▸ **Material for this task**:
========

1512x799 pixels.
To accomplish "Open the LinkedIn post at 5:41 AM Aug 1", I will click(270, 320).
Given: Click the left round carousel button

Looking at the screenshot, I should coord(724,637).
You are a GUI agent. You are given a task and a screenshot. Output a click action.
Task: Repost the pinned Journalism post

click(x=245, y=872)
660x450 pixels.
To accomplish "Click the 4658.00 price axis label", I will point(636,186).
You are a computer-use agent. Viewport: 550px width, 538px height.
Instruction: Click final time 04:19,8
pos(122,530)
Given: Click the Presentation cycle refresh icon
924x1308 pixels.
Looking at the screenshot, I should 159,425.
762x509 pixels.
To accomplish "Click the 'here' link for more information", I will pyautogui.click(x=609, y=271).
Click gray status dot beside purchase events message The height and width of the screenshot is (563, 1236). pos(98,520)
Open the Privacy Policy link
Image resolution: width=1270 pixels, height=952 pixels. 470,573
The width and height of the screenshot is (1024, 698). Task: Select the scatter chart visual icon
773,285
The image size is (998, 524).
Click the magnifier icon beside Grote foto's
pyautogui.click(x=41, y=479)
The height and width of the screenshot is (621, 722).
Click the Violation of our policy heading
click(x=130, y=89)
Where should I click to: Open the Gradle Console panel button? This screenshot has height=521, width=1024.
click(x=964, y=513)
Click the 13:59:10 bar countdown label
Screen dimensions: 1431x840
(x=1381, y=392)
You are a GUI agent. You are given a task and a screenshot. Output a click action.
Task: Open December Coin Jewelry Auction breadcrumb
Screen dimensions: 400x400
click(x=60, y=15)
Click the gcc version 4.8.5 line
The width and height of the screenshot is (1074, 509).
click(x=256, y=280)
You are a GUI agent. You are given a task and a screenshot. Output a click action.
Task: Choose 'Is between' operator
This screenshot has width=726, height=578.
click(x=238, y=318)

========

▸ **Aim of the exercise**:
Every record above must be printed again exactly as it stands.

▸ **Response area**:
1512x799 pixels.
To accomplish "Open the LinkedIn post at 5:41 AM Aug 1", I will click(270, 320).
Given: Click the left round carousel button

Looking at the screenshot, I should coord(724,637).
You are a GUI agent. You are given a task and a screenshot. Output a click action.
Task: Repost the pinned Journalism post

click(x=245, y=872)
660x450 pixels.
To accomplish "Click the 4658.00 price axis label", I will point(636,186).
You are a computer-use agent. Viewport: 550px width, 538px height.
Instruction: Click final time 04:19,8
pos(122,530)
Given: Click the Presentation cycle refresh icon
924x1308 pixels.
Looking at the screenshot, I should 159,425.
762x509 pixels.
To accomplish "Click the 'here' link for more information", I will pyautogui.click(x=609, y=271).
Click gray status dot beside purchase events message The height and width of the screenshot is (563, 1236). pos(98,520)
Open the Privacy Policy link
Image resolution: width=1270 pixels, height=952 pixels. 470,573
The width and height of the screenshot is (1024, 698). Task: Select the scatter chart visual icon
773,285
The image size is (998, 524).
Click the magnifier icon beside Grote foto's
pyautogui.click(x=41, y=479)
The height and width of the screenshot is (621, 722).
Click the Violation of our policy heading
click(x=130, y=89)
Where should I click to: Open the Gradle Console panel button? This screenshot has height=521, width=1024.
click(x=964, y=513)
Click the 13:59:10 bar countdown label
Screen dimensions: 1431x840
(x=1381, y=392)
You are a GUI agent. You are given a task and a screenshot. Output a click action.
Task: Open December Coin Jewelry Auction breadcrumb
Screen dimensions: 400x400
click(x=60, y=15)
Click the gcc version 4.8.5 line
The width and height of the screenshot is (1074, 509).
click(x=256, y=280)
You are a GUI agent. You are given a task and a screenshot. Output a click action.
Task: Choose 'Is between' operator
This screenshot has width=726, height=578.
click(x=238, y=318)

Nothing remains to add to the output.